When I hear the “I See Monsters” by Ryan Adams, it brings back and makes sense of that terrifying night that I experienced. What I recall most is towards the end of my ordeal having all those memories that I thought were gone come back to me at a fast pace in the middle of the night. Imagine reliving all the pain and agony of lost love, break-ups, betrayal, hurt all coming back at once. All of those emotions of hurt going through you in the matter of minutes. Horrifying is not even the word. I don’t think there is one for what I experienced. But Ryan’s incredible freaked-out guitar solo at the end of the Loft Sessions in his awe-inspiring version of Love is Hell‘s “I See Monsters” comes close. “And then after the song is over, you hear handclaps in the studio and one of Ryan’s Cardinals says it best when trying to describe Ryan’s solo, “It sounds like Monsters.”

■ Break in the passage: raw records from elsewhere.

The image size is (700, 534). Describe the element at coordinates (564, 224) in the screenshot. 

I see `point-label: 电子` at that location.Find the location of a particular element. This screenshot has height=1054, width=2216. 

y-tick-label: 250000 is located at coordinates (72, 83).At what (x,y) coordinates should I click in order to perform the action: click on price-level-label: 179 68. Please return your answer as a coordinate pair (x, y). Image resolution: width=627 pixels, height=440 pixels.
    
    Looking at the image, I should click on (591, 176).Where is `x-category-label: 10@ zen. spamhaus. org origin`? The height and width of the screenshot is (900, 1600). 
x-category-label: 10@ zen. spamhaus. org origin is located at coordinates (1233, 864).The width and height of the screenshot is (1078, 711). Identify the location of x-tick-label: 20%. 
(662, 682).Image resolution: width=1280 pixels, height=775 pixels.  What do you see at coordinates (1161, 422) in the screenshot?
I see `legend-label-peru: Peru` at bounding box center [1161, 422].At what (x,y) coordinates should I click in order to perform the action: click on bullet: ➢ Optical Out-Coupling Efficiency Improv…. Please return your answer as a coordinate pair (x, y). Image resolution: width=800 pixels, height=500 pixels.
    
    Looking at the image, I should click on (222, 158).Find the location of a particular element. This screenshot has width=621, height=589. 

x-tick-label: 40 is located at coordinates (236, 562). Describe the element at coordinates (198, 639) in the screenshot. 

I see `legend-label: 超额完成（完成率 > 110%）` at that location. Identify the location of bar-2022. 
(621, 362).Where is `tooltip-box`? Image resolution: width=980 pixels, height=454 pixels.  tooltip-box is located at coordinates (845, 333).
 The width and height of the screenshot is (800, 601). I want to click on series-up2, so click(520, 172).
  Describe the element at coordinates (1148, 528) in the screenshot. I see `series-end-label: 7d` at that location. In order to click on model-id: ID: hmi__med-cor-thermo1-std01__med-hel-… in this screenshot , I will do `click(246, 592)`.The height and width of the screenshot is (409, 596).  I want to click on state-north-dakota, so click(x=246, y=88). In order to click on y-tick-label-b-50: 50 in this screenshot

The incredible thing about Ryan’s song is that he’s lived through similar events in his life. In the song, Ryan’s in bed with the one that he loves and in his mind, the demons are coming to life in the middle of the night. And these aren’t the CGI creatures from your overindulgent horror films that we’ve all seen. No, these are monsters that live inside of us. They hold our fears and come out in the dark trying to paralyze us with our own personal fears. Something that no film or ghost story could ever emulate, Adams brings to life in the climax of “I See Monsters.”
I do feel stronger having gone through this harrowing time. And “I See Monsters” has now become one of my favorite Ryan Adams songs. I used to think that “I See Monsters” was a beautiful song, but the Loft version is more than that. He understands. He almost whispers the vocal as if he’s trying to ease himself to sleep. And then at the end he brings out his electric axe and slays his monsters for another night. After it’s over, they will be back, but we’re all a little stronger for living through these moments of trepidation.